No - strictly speaking, it does create objects. https://en.cppreference.com/w/cpp/memory/c/malloc.html#:~:te...

It gets confusing (to say the least) if you start questioning the details, but the spec does formally intend the objects to be implicitly created.

jagged-chisel•4mo ago
I’m not a C++ dev … Does that mean calling constructors? So a default, parameter-less constructor must exist for the given type, and it will be called N times - right?
dataflow•4mo ago
It's only legal for types that are sufficiently trivial, so the "called constructor" would be trivial. You'll want to follow the links in the page I sent you, it's explained: https://en.cppreference.com/w/cpp/language/classes.html#Impl...
whizzter•4mo ago
Even better and simpler..

  Payload *item = (Payload *)malloc(offsetof(Payload, elements[N]));
The rest of the article does make me vary of a lot of other things that aren't done "per-spec" if you're making your own container and probably will cause unintended bugs in the future.
kazinator•4mo ago
That's really great; it's easy to forget that the second argument of offsetof isn't simply a member name, but a designator expression.
kazinator•4mo ago
Unfortunately, ISO C requires offsetof to calculate a constant; moreover, the right operand is a "member designator", which elements[N] isn't.

However, the traditional (and pretty much the only sensible) ways of defining offsetof do make it work.

N3220 draft:

  offsetof(type, member-designator)
[expands] to an integer constant expression that has type size_t, the value of which is the offset in bytes, to the subobject (designated by member-designator), from the beginning of any object of type type. The type and member designator shall be such that given

  static type t;
then the expression &(t. member-designator) evaluates to an address constant. If the specified type name contains a comma not between matching parentheses or if the specified member is a bit-field, the behavior is undefined.

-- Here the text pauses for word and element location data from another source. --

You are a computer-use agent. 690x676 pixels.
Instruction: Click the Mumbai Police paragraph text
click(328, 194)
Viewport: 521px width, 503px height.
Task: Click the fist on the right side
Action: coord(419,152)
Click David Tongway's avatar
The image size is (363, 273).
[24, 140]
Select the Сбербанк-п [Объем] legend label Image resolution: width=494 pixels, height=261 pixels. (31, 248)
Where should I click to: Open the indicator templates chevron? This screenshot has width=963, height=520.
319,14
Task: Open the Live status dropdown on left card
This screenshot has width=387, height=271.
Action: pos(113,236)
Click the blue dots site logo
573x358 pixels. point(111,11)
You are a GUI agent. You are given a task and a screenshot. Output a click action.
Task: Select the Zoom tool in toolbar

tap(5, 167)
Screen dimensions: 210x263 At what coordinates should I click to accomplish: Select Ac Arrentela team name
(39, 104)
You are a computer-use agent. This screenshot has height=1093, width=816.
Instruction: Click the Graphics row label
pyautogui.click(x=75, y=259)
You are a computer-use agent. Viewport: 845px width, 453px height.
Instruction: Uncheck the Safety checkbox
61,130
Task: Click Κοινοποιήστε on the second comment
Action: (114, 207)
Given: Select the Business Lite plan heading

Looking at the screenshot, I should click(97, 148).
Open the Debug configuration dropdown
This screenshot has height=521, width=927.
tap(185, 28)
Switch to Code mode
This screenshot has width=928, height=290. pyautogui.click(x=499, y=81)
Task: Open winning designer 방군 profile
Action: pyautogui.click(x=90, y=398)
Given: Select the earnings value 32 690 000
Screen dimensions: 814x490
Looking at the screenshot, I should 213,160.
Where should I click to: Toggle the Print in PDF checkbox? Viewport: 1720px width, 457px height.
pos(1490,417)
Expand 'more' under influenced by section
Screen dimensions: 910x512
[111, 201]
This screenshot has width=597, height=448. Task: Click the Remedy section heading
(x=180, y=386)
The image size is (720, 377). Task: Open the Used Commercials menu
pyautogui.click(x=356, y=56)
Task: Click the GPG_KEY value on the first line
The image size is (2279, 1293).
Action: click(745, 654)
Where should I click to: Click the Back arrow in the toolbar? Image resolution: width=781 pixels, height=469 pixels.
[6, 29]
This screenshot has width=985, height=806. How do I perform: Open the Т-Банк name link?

This doesn't mean I won't use it, but just something to be aware of.

It might not be a bad idea to propose to ISO C that offsetof(type, array[n]) should be required to work, and for non-constant n too.

kazinator•4mo ago
In GCC, __builtint_offsetof explicitly supports the extended syntax for the member designator. when the offsetof macro uses __builtin_offsetof, the capability is a documented extension.
pluto_modadic•4mo ago
is there an implementation of B+ trees that fluidly pulls from disk vs RAM?

e.g., two B+ trees, one in RAM and one on disk, with the RAM one evicted with sieve caching? possibly a very lite WAL?

something that lets you use a B+ tree bigger than RAM, and persist to disk

aidenn0•4mo ago
That's a type of Log-structured merge-tree.
gxt•4mo ago
You can implement a BTree with nodes stored in file-backed memmaps. It's plenty fast for the usual business case.
yencabulator•3mo ago
Pretty much every OLTP database contains an implementation of that.

https://www.youtube.com/playlist?list=PLSE8ODhjZXjYMAgsGH-Gt...

aidenn0•4mo ago
This never explains why dynamic fanout is desired. Static fanout is, of course, trivial with templates.